The Sun Products Corporation
- Company type: Private
- Industry: Cleaning agents
- Founded: 1975; 51 years ago (Huish Detergents Inc.) 2008; 18 years ago (Sun Products)
- Defunct: 2018; 8 years ago
- Fate: Acquired by Henkel North American Consumer Goods in 2016 Sun name retired in 2018
- Headquarters: Wilton, Connecticut, U.S.
- Area served: North America
- Key people: Jeff Ansell (CEO)
- Revenue: US$ 2.0 billion (2008)
- Owner: Henkel North American Consumer Goods
- Number of employees: 3,400 (2008)

= Sun Products =

American cleaning products manufacturer

The Sun Products Corporation (now Henkel North American Consumer Goods Inc.) was a United States–based manufacturer of laundry detergent, fabric softeners, and other household cleaning products. With annual sales of $2.0 billion, the company's brands included All, Wisk (discontinued), Snuggle, Sun, Surf, and Sunlight. Sun Products holds the second largest market share in the $10 billion North American fabric care market as of 2010. In addition, Sun Products was the manufacturing partner for many retailer brand laundry and dish products in North America.

Sun Products maintains manufacturing facilities in Bowling Green, Kentucky; Pasadena, Texas; Dyersburg, Tennessee; and Salt Lake City, Utah. It has research and development facilities in Trumbull, Connecticut; Salt Lake City, Utah; Bentonville, Arkansas, and Toronto, Ontario, Canada.

==History==
The predecessor of Sun Products was founded by Dan Huish in 1975 under the name Huish Detergents, Inc. It grew to become the largest manufacturer of retailer/store brands of laundry and dish detergent products in addition to its own Sun brand.
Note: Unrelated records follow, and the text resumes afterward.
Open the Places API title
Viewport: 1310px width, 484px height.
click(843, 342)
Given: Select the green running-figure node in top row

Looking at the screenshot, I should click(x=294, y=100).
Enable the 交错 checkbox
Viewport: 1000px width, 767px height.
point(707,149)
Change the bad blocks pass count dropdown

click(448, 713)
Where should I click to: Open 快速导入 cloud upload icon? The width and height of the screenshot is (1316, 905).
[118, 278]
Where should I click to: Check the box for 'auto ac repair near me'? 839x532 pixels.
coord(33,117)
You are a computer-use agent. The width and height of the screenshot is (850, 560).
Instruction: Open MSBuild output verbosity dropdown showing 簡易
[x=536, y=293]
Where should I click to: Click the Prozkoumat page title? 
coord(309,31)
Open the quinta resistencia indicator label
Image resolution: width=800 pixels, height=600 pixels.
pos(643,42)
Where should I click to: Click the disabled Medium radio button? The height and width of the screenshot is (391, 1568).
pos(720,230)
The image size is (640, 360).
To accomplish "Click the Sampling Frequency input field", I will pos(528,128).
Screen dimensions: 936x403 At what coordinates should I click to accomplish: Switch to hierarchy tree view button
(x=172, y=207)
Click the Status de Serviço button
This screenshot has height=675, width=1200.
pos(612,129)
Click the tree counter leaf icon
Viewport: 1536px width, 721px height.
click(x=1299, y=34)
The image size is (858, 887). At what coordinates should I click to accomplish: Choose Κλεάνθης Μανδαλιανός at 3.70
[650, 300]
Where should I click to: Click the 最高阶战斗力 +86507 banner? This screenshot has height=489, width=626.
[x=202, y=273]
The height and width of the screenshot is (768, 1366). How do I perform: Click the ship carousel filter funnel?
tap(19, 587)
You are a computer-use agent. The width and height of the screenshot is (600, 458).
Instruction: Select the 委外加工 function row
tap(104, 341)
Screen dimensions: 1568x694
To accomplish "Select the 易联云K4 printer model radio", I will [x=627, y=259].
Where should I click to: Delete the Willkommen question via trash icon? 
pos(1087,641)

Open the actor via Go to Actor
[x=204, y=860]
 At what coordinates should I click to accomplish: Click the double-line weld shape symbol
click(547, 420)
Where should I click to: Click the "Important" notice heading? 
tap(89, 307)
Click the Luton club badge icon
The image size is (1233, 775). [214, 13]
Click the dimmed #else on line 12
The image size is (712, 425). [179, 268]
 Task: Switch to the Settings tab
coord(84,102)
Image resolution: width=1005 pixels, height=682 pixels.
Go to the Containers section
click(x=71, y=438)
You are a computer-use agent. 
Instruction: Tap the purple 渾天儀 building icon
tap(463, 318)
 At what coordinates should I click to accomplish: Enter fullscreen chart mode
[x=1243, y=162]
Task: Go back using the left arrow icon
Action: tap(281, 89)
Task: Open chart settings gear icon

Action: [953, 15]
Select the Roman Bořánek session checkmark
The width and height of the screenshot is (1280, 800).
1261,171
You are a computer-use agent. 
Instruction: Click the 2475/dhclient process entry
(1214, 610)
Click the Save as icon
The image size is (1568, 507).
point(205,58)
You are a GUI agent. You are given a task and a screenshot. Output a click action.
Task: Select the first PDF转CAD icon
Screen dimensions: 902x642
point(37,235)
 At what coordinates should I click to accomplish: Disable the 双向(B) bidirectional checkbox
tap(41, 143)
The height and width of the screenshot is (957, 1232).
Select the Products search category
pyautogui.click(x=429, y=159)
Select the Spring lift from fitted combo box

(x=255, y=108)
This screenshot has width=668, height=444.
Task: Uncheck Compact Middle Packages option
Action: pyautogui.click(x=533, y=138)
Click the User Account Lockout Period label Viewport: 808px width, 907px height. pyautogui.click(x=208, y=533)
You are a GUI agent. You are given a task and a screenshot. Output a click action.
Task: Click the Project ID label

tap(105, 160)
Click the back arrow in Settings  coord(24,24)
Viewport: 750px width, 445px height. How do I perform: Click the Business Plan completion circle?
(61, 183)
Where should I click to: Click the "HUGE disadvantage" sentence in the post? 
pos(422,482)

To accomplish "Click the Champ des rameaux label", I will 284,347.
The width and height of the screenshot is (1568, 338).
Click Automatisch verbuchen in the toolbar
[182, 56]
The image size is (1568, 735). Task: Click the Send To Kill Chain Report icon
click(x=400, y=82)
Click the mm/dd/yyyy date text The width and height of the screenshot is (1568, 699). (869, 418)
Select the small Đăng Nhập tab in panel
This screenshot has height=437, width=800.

In March 2007, Vestar Capital Partners acquired a majority stake in the company.

In 2007, the company acquired the White Rain hair care brand from Florida-based Diamond Products Company. In 2012, it sold the White Rain brand to High Ridge Brands, which owns other former brands of Alberto-Culver.

In September 2008, Vestar Capital Partners acquired the North American (United States, Canada and Puerto Rico) laundry business of Unilever, which included the Wisk, All, Surf, Sunlight, and Snuggle brands. The former Unilever businesses were combined with Huish Detergents, Inc. to form The Sun Products Corporation.

On June 24, 2016, Henkel North American Consumer Goods Inc., a subsidiary of Henkel AG & Co. KGaA agreed to acquire The Sun Products Corporation for $3.6 billion.

In July 2017, operations of Sun Products was relocated to Stamford, Connecticut in order to consolidate its operations with The Dial Corporation and be closer to parent Henkel's North American headquarters (Henkel Corporation) in Rocky Hill, Connecticut. After consolidation, the business was renamed Henkel North American Consumer Goods (Henkel Corporation) in 2018.